To verify the accuracy and reliability of the THM coupled model established in this study in describing the thermal–mechanical response of the tubing string under wellbore injection working conditions, a typical wellbore structure is selected as a verification example for comparative analysis of calculation results. In the finite element modeling process, a parametric approach is used to construct the physical model of the wellbore cross-section. From inside to outside, it includes the production casing, technical casing, conductor pipe, and cement sheath.
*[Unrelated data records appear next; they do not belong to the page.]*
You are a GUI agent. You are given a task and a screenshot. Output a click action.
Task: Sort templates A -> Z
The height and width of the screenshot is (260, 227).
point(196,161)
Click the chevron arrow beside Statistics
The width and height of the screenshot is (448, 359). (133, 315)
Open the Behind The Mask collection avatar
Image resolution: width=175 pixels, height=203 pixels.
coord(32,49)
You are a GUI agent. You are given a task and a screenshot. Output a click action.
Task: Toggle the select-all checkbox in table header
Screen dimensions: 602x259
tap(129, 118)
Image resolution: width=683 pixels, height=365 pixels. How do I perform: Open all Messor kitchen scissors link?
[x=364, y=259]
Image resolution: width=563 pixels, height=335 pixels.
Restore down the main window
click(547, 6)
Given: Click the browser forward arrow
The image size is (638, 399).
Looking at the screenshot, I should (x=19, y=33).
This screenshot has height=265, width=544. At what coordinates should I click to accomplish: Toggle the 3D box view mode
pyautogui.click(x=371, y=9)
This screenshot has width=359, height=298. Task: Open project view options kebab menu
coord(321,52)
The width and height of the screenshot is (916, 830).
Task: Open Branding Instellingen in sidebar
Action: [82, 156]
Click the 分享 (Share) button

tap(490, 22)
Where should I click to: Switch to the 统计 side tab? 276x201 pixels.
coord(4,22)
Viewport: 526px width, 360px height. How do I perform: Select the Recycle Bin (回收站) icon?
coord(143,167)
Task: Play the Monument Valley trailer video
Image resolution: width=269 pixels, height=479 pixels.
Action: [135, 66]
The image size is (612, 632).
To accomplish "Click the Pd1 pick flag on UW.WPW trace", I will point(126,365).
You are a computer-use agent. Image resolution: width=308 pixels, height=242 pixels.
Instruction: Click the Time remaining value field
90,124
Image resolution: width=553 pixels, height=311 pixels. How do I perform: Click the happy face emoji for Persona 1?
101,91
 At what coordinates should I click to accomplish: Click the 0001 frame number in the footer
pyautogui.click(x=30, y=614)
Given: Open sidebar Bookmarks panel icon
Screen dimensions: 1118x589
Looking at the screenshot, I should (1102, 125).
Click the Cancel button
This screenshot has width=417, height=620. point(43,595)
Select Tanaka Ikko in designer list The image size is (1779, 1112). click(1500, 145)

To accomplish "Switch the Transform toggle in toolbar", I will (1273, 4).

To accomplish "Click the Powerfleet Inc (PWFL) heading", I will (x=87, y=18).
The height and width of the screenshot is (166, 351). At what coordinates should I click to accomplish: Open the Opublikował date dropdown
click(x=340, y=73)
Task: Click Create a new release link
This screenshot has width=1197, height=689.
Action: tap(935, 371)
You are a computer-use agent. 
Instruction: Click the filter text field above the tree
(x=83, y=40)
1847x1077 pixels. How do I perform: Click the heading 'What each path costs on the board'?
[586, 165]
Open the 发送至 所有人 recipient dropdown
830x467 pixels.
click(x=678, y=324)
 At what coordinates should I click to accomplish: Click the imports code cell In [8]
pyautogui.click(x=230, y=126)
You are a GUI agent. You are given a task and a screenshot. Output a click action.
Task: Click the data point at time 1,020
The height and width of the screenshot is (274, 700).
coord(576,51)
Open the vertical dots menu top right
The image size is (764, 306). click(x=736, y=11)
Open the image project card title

The geometric dimensions and material parameters of each layer are set according to the actual wellbore structure, with specific parameters shown in Table 1.
Regarding boundary conditions, an axial load is applied at the upper end of the model to simulate the effect of tubing string self-weight and additional fluid forces, and an axial displacement constraint is applied at the lower end. A static pressure load is applied to the inner wall of the casing to reflect the influence of injection pressure, and the cement sheath provides continuous radial support to the outer wall of the casing. Thermal boundary conditions are introduced through the steady-state thermal analysis module. The wellbore temperature is distributed along the well depth direction according to the geothermal gradient, and the temperature of the upper end section of the current well section is input into the model as the reference temperature. Geometric nonlinear effects are also considered to more truly reflect the structural response under high-temperature and high-pressure conditions.
Under the above working conditions, the tubing string models at different well depths are solved to obtain the von Mises stress distribution cloud map and the displacement distribution cloud map in the depth direction of the production casing in the presence of defects in the cement ring, as shown in Figure 5a,b. Based on the results, the maximum equivalent stress at key positions is compared and analyzed with the calculation results of the aforementioned THM coupling theoretical model. Figure 6a,b show the comparison of the Mises stress on the inner and outer walls of the casing varying with well depth against the analytical solution. The obtained stress distribution laws and variation trends are highly consistent with the analytical solution. The maximum relative errors of the Mises stress on the inner and outer walls of the casing compared to the analytical solution are controlled within 2.43% and 4.98%, respectively.
Overall, the error level is within the allowable range for engineering. The verification results indicate that the THM coupling model can accurately describe the temperature-mechanical response characteristics of the tubing string during the wellbore injection process, possessing good engineering applicability and computational reliability. It can provide a credible theoretical basis for subsequent complex working condition analysis and parameter sensitivity studies.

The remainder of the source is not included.